Le syndrome du grêle court est-il fréquent?

“Il est difficile, voire impossible de donner de statistiques exactes pour la Belgique, mais aujourd’hui, il y a bien moins de nouveaux ­patients souffrant d’un syndrome du grêle court qu’il y a quelques années, lorsque l’on peinait à soigner la maladie de Crohn. C’était une problématique courante. Aujourd’hui, il n’est plus que le résultat d’accidents, notamment de voiture, entraînant une nécrose de ­l’intestin grêle; de complications vasculaires comme une thrombose ou une rupture d’anévrisme de l’intestin et causant la mort de celui-ci; de maladies rares ou de complications médicales, comme dans le cas de Charlène. Par ailleurs tous ceux souffrant d’un syndrome de grêle court n’ont pas nécessairement une stomie. Cette solution n’intervient que lorsque les patients n’ont plus de côlon. Dans une majorité des cas, il ne faut pas retirer celui-ci et l’on peut alors le réaccorder à une autre partie de l’intestin grêle.”

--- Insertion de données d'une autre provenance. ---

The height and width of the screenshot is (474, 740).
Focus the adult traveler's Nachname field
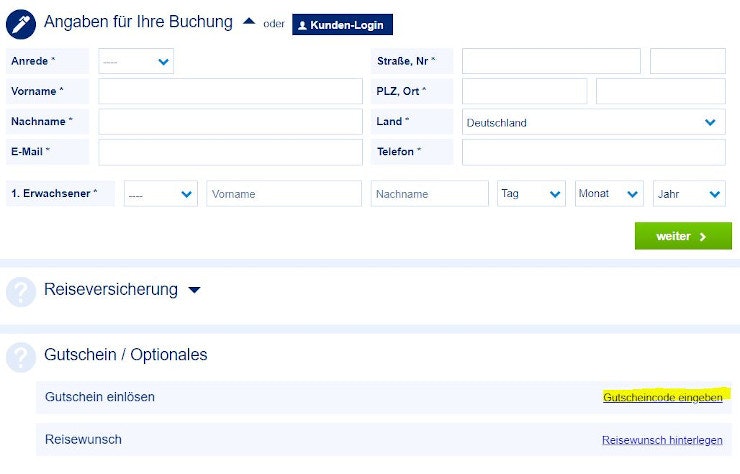coord(429,194)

Quel est l’impact psychologique chez les patients ayant un syndrome du grêle court et une stomie?

“On ne peut faire de comparaison dans le domaine de la souffrance, mais vivre avec un syndrome du grêle court revient presque à se retrouver paraplégique du jour au lendemain. C’est une tragédie que connaissent ces patients, mais qui leur permet aussi de continuer à vivre. En ayant toute leur existence chamboulée. Le processus ­d’acceptation de la maladie et de la nécessité d’être nourri par voie parentérale se fait petit à petit et est plus ou moins douloureux et long selon le profil psychologique de la personne. Dans le cas de la stomie, on touche à un problème majeur d’image corporelle. Par rapport à soi-même, mais aussi à ses rapports aux autres, à son compagnon ou sa compagne et d’autant plus pour ceux qui le vivent très jeunes.”